The second row is devastating: your soft
blue cheek, Jackie, black eyelash and diagonal
bang splitting the frame, four times. I hear
the Oath of Office through history's gauze—
see Johnson sworn in, your perfect
lower lip all alone: an acrylic gondola floating
over your chin. What bulb struck the Aqua Net
to glare your hair with light? Its coil is still white
hot when I hold my hand out, when I say
I'm so sorry, darling. I want to right Warhol's
wrong—slide your photo up until that gash
of darkness over you is gone. The repetition
is supposedly supposed to numb us—
Andy said something dumb like that. It doesn't.

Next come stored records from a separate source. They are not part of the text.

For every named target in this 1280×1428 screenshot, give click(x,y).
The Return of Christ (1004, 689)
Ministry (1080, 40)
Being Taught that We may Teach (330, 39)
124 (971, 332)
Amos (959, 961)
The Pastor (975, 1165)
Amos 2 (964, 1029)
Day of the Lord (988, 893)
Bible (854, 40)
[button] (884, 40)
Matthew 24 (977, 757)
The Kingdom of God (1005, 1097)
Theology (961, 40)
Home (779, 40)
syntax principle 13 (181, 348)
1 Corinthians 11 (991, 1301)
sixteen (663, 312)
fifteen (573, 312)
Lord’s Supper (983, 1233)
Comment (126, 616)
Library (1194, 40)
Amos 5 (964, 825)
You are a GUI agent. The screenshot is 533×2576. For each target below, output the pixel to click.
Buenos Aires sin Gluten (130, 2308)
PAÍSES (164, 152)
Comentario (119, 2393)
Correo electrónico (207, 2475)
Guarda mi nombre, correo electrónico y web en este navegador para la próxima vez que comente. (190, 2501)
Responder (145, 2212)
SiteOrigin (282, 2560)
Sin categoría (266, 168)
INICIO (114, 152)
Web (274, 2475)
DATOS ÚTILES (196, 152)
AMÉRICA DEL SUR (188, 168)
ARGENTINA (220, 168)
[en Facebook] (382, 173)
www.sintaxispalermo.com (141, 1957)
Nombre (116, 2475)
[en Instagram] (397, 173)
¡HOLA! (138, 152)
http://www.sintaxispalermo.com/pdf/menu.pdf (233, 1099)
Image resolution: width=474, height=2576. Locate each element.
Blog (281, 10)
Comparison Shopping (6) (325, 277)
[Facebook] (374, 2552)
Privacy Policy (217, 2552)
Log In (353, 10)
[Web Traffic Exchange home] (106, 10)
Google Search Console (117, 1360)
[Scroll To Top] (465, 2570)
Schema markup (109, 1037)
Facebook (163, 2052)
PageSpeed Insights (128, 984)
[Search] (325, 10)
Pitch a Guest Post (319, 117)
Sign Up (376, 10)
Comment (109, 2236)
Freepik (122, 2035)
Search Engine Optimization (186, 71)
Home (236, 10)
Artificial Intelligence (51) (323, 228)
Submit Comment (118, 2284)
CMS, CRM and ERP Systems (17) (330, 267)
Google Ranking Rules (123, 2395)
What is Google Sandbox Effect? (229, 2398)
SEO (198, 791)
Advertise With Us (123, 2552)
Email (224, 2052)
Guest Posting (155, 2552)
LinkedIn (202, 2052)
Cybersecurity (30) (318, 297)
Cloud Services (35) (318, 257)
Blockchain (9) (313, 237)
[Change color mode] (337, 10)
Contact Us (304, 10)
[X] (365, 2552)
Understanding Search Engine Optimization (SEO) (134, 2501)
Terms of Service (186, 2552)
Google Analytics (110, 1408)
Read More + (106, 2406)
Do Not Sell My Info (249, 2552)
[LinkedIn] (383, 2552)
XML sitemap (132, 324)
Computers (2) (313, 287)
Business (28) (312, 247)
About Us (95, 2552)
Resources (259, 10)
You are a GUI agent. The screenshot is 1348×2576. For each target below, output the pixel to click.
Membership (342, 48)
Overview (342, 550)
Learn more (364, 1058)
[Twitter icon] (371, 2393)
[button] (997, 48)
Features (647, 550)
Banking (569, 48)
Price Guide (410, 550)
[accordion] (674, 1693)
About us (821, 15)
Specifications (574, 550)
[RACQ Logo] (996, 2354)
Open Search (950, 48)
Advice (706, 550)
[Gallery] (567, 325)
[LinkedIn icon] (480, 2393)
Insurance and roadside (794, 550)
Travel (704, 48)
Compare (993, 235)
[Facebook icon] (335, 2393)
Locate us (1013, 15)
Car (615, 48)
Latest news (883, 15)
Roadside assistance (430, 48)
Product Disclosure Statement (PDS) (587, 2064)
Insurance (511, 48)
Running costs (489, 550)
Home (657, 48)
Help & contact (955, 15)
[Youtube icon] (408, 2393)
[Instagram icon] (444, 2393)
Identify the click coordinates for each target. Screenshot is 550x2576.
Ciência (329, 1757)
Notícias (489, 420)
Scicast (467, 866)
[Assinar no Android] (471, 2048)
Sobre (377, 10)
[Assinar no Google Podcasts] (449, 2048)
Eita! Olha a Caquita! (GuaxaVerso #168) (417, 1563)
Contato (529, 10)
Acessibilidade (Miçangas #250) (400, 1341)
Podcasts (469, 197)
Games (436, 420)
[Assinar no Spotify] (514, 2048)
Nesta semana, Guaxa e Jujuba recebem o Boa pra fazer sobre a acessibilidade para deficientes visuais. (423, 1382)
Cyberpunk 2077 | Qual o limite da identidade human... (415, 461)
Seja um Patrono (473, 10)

Each of the 16 lands like a blow, brutal reiteration
that what has happened happens still:
we sit in the crosshairs of time's flat circle
as it twists a glass scope from its own grassy
knoll. Even then, we're less the target
than the collateral. Until we're not. But this
isn't about us, it's about you. Jackie O,
if you're still stunned, you're still smiling, too:
as good as on the tarmac as after the crack
of the Carcano rifle. The sun is striking you
now, the cameras roll, and red roses
roil with joy against your pink Chanel.